Em suma: não foi por acaso que, desde o primeiro minuto em que Putin declarou a guerra à Ucrânia, ameaçou tudo e todos com a bomba nuclear… E assim continuou a proferir a ameaça de tempos a tempos sem jamais se preocupar com uma eventual resistência da população russa, a qual efectivamente não se verificou. Com efeito, aquilo de que Putin parece estar convicto é, actualmente, uma devastadora «tese histórica» segundo a qual, parafraseando o estudioso russo exilado Andrei Kolesnikov no seu ensaio «O fim da ideia russa…?» (Foreign Affairs, Set.º-Out.º 2023)!

Resumindo, a enorme dimensão da Rússia com mais de 140 milhões de habitantes – o maior país do mundo, incluindo o espaço remoto da Sibéria – terá mantido o mito histórico da distância e do isolamento que só na passagem para o século XVIII o czar Pedro o Grande teria dado à Rússia, simultaneamente, uma identidade própria e um equivalente por assim dizer alternativo ao Ocidente. Tal mito, segundo o «mestre» de Putin, teria sido retomado por Alexandre II no séc. XIX a fim de manter a «equivalência» com a Europa; e finalmente Stalin faria algo de similar ao passado czarista em pleno séc. XX.

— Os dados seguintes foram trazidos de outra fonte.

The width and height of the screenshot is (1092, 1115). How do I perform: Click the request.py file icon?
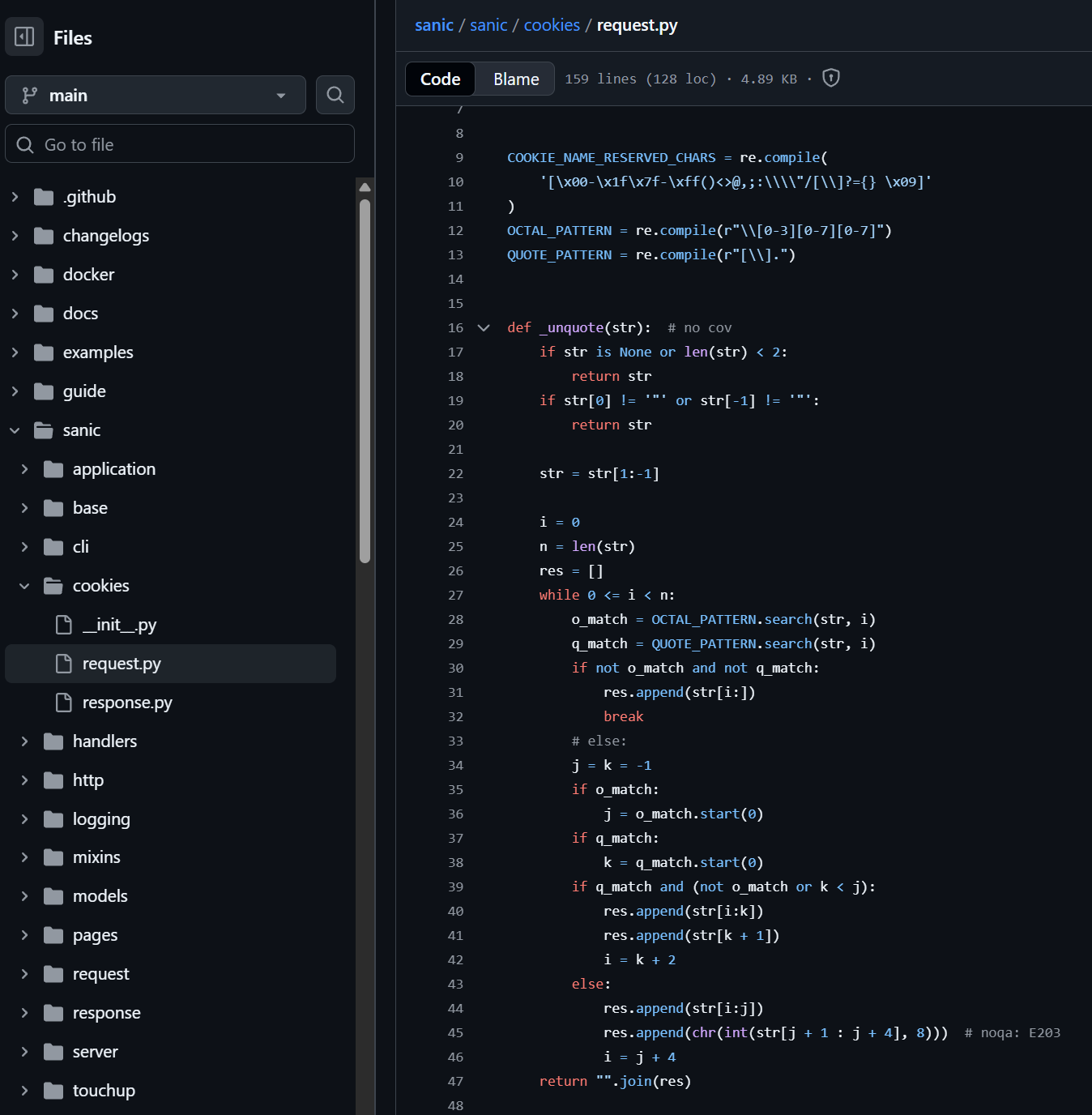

Foram estes ciclos que, segundo o mestre de Putin, teriam feito da Rússia o enorme país único e diverso de todos outros. Segundo o autor, é essa Rússia que Putin pretende reincarnar como o país mítico do século actual… A Ucrânia não seria mais do que um atropelo na visão russa do nosso mundo. Daí que tudo se possa esperar da Rússia simultaneamente gigantesca, absolutista e ortodoxa. Não terá sido inteiramente por acaso que o actual Papa lá viu algo que nos escapa.